Sunday, July 8, 2012

Big Waves, But A Dead Calm

It's been awhile since my last post and I haven't taken any investment actions in that time. Here's why.

We've found ourselves in a bit of a market trough with the S&P 500 index trading (albeit with volatility) between roughly 1250 and 1350 since the beginning of the year. In my last post I indicated the swing-point on my investment decisions was 1250 based on my tempered forecast of global earnings rates for the year ahead. I had parred back some holdings and continue to sit on a pile of cash earning very little.

In fact the only bright point about today's market environment is the low interest rates being offered by banks, which I found too attractive to pass up. We're refinancing our house yet again and saving hundreds in monthly mortgage expense.
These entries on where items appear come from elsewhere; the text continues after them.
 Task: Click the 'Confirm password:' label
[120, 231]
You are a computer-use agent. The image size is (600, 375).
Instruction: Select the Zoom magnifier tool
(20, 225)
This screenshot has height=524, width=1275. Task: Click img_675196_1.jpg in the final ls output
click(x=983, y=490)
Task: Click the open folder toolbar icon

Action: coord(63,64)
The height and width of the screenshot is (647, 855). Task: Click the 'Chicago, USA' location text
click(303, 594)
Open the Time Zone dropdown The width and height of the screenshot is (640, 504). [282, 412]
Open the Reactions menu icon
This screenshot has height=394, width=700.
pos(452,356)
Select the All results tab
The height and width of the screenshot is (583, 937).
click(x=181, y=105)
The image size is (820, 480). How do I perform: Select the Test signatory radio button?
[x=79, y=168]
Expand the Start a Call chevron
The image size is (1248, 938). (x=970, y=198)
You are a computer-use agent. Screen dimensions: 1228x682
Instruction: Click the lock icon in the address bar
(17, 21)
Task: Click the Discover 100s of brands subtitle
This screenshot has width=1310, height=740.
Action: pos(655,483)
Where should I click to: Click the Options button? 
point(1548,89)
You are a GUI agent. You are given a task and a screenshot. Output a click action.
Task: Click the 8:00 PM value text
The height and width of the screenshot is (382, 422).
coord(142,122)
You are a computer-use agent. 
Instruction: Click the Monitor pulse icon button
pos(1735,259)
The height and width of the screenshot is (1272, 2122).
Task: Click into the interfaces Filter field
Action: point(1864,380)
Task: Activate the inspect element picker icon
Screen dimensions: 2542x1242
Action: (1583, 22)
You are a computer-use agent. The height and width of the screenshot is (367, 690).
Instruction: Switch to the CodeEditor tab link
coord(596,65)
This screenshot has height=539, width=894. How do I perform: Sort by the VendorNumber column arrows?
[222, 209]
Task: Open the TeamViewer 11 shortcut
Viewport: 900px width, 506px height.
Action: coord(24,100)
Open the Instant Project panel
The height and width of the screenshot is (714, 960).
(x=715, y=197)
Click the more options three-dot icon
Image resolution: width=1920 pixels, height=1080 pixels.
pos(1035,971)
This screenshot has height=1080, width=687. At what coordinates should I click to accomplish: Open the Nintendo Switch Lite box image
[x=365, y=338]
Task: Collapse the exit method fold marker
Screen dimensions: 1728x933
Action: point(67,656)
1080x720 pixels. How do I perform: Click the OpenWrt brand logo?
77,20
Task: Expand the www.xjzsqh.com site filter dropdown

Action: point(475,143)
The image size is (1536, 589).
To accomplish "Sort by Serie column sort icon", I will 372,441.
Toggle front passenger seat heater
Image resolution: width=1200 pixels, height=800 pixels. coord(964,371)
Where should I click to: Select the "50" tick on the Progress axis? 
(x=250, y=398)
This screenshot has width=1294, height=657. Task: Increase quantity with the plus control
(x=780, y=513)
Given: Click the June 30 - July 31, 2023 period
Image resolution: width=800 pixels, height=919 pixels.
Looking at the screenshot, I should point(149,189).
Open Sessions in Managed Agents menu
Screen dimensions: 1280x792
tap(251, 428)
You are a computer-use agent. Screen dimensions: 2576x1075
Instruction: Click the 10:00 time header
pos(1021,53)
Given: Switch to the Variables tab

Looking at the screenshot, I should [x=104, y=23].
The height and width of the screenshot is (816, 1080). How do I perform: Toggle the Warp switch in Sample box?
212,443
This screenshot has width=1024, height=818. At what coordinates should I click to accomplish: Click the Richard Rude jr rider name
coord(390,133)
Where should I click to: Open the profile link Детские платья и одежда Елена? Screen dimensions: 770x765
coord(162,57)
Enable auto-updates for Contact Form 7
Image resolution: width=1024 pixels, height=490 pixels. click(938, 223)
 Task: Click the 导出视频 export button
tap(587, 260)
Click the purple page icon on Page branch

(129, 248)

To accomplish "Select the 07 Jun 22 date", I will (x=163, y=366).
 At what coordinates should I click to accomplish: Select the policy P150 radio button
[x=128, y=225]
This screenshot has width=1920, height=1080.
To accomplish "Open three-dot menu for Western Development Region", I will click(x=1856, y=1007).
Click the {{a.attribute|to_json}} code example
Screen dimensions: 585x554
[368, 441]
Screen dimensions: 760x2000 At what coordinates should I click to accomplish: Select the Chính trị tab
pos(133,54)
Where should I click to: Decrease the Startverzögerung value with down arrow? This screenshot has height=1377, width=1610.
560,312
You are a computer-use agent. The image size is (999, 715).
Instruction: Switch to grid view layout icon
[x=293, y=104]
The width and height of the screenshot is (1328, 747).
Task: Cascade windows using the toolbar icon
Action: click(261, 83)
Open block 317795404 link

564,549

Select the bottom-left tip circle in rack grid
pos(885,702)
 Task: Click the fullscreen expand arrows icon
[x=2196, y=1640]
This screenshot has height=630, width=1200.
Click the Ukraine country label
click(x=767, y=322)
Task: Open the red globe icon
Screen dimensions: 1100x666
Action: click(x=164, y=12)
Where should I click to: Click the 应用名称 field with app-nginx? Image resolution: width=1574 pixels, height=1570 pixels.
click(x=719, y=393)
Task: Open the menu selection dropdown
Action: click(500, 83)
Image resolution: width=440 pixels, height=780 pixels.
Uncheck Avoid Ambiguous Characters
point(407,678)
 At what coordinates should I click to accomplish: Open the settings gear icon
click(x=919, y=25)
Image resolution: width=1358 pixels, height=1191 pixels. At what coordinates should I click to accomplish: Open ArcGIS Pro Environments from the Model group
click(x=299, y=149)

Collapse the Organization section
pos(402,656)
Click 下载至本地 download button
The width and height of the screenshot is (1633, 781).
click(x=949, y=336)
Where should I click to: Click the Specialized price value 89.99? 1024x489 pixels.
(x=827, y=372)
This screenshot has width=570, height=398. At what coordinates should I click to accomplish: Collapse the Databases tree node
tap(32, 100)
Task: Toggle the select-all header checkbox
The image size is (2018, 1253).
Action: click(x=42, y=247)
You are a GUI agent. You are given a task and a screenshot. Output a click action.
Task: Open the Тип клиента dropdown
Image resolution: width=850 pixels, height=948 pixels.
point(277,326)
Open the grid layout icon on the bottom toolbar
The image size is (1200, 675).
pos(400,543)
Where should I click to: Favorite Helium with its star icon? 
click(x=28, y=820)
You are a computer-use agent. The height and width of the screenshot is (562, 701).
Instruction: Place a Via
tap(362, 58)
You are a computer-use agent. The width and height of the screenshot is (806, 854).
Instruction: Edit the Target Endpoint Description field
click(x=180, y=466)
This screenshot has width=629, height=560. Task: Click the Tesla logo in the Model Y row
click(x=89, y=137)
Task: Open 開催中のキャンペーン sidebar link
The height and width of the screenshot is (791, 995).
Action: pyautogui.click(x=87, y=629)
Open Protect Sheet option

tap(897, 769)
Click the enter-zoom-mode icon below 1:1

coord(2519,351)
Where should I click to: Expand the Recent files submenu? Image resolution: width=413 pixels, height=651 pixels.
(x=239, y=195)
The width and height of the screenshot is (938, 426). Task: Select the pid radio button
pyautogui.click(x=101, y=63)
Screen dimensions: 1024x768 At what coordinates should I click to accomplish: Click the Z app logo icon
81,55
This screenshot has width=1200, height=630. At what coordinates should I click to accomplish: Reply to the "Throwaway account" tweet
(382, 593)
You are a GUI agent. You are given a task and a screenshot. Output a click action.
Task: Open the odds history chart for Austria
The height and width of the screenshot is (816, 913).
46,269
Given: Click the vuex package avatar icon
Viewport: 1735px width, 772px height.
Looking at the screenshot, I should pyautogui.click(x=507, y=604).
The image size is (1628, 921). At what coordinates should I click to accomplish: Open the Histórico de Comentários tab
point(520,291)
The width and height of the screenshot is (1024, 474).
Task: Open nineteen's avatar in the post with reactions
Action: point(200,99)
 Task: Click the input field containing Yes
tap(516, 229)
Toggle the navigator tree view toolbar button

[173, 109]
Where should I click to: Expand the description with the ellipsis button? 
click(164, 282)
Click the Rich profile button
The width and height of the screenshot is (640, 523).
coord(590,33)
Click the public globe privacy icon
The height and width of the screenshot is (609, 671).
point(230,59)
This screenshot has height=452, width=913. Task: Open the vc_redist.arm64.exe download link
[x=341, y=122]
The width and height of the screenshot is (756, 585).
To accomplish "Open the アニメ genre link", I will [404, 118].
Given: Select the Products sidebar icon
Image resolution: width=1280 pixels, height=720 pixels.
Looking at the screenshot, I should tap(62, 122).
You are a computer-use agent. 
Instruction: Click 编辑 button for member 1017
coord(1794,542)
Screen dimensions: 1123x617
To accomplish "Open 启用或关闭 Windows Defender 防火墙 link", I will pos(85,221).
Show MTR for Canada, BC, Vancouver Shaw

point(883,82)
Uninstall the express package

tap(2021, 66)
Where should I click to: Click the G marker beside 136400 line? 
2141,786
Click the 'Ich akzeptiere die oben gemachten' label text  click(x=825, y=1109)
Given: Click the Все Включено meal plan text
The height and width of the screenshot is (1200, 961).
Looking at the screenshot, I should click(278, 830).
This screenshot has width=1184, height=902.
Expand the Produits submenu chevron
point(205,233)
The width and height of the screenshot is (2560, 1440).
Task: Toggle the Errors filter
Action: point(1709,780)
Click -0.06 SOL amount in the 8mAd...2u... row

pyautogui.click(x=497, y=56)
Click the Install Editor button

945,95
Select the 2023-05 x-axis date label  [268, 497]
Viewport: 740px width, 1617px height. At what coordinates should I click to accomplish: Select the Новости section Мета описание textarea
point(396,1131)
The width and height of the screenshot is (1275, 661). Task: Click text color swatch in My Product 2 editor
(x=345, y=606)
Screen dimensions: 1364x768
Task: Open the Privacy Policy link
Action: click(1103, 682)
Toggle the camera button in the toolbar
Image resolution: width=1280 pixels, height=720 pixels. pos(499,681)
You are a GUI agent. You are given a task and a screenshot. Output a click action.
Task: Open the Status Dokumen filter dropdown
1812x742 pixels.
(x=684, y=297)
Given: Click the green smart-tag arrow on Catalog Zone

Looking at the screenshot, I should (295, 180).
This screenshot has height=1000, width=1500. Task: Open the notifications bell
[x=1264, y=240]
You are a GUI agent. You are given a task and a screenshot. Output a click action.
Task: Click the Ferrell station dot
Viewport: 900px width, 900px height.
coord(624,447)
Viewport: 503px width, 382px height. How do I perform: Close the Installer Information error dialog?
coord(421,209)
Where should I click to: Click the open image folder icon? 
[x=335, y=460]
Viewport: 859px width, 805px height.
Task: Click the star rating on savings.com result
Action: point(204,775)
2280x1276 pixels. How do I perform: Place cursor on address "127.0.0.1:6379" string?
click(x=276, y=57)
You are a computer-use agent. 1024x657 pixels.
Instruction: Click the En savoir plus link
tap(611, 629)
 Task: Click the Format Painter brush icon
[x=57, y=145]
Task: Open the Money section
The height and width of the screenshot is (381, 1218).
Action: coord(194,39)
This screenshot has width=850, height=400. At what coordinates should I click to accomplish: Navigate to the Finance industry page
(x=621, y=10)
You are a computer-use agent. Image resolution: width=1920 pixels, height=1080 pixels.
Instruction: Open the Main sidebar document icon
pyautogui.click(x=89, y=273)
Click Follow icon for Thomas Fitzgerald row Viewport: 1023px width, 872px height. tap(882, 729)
If you haven't already, and sit with a rate north of 4.5%, I'd suggest you look into it.

The market is currently forecasting a return to growth in the 12 months ahead, according to the consensus S&P 500 earnings forecast for U.S. companies. That makes the S&P index of 1354 roughly valued at 13 times forward operating earnings, which is considerably less than the long-term average of 17, which would put the S&P index closer to 1700. So why am I not excited about this?

Well first of all, I'm not in the camp that U.S. earnings growth will surge to 4% in the second and again in the third quarters of this year. I'm factoring in much more conservative estimates. Second of all, I'm not expecting the market to trade anywhere near the mean P/E ratio, given uncertainty in Europe, U.S. elections, jobs, the possibility of huge tax breaks not being extended next year, global political tensions . . . the list goes on.

Here's where I'm at. I'm thinking flat to slightly higher earnings ahead. I don't see the 4% growth analysts are forecasting. For my money, I'm thinking S&P 500 component earnings of $94 for the twelve months ahead. I'm also going to stick with a cautious multiple of 14 on my estimate, which places the S&P index at about 1320.

 It's up from my previous view, based on some strength in early second quarter earnings reports. But remains below the current market. So below 1300, I make look to dip my toes back in the waters with a quick exit strategy in mind. Times like this I wish I took some surfing lessons.